Text and element pointing records
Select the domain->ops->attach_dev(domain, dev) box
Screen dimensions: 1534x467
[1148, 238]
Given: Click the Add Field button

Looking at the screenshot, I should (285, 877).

...

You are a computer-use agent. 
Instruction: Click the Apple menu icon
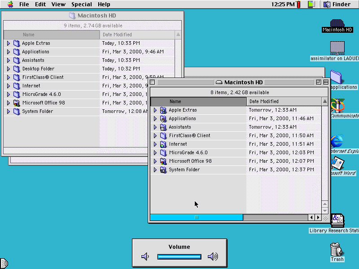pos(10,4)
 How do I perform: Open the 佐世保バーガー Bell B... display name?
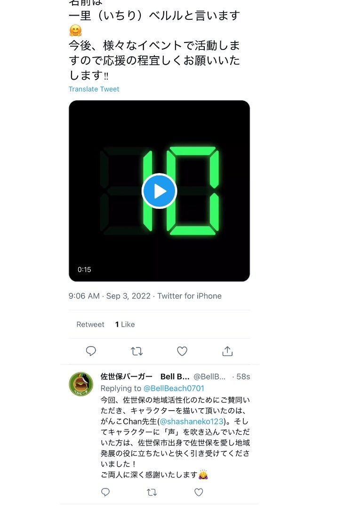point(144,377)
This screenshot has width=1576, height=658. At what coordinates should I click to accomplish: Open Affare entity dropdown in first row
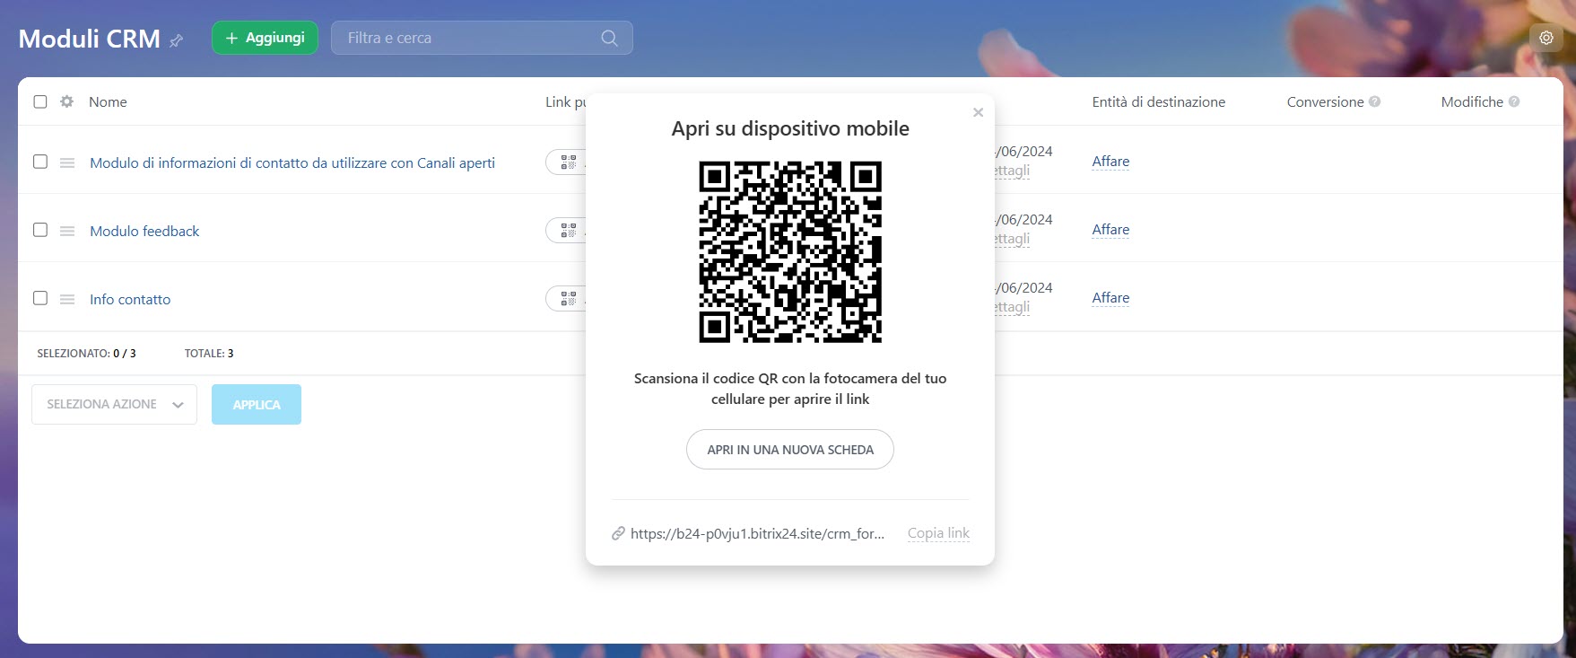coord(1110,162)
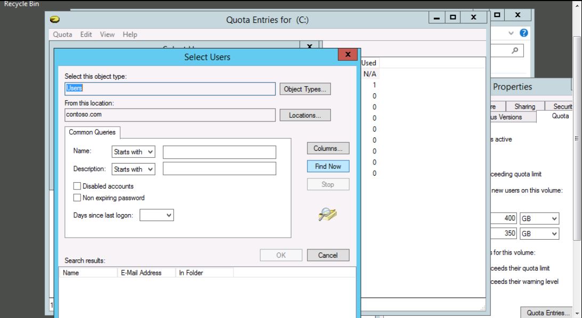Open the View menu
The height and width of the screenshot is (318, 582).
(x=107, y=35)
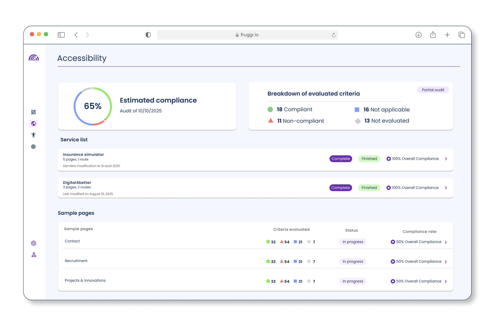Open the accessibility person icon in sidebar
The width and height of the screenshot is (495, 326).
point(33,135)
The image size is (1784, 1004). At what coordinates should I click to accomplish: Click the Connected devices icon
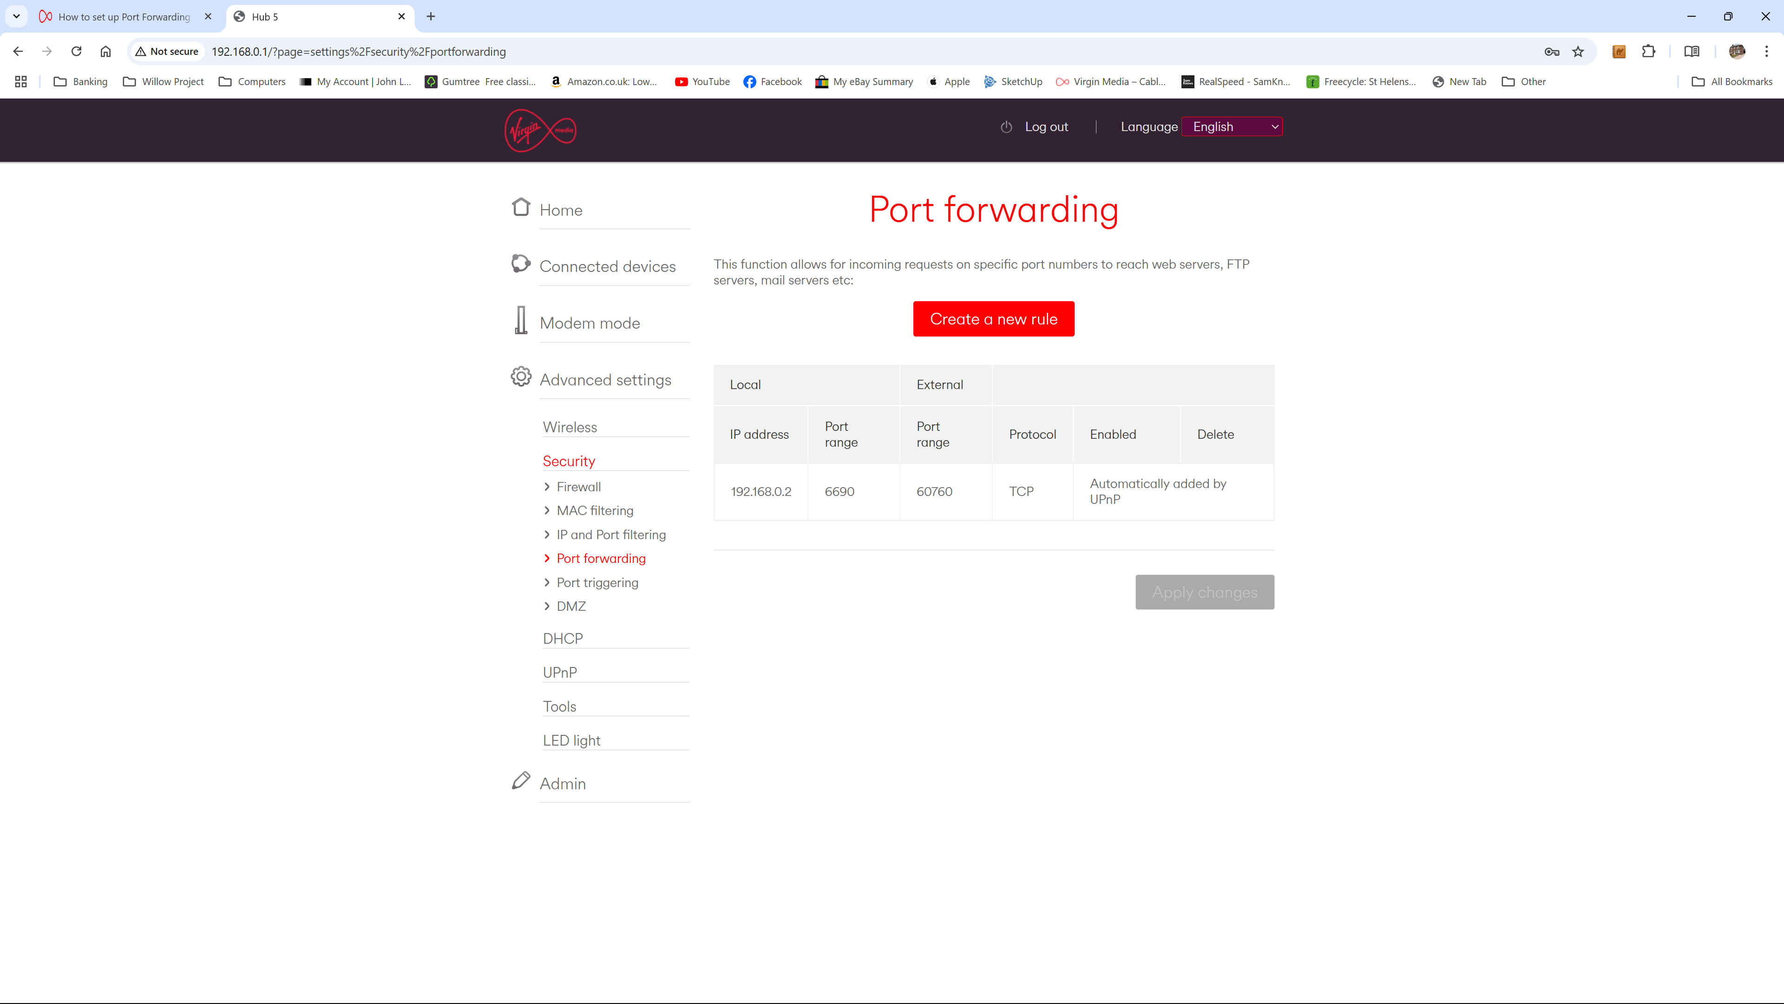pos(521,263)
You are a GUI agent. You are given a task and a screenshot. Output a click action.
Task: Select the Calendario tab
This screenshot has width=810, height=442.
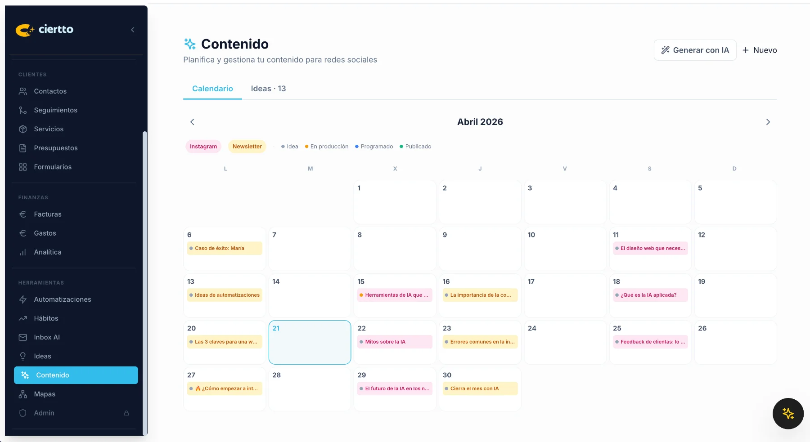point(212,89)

§ Problem description
Copy out the rows from the line with "This screenshot has width=1576, height=658." up to and including the line with "point(33,135)", word for word. Leave the pictures out of your answer.

§ The completed task
This screenshot has width=1576, height=658. At what coordinates should I click to accomplish: Open Affare entity dropdown in first row
coord(1110,162)
Open the View menu
The height and width of the screenshot is (318, 582).
(x=107, y=35)
Open the accessibility person icon in sidebar
The width and height of the screenshot is (495, 326).
point(33,135)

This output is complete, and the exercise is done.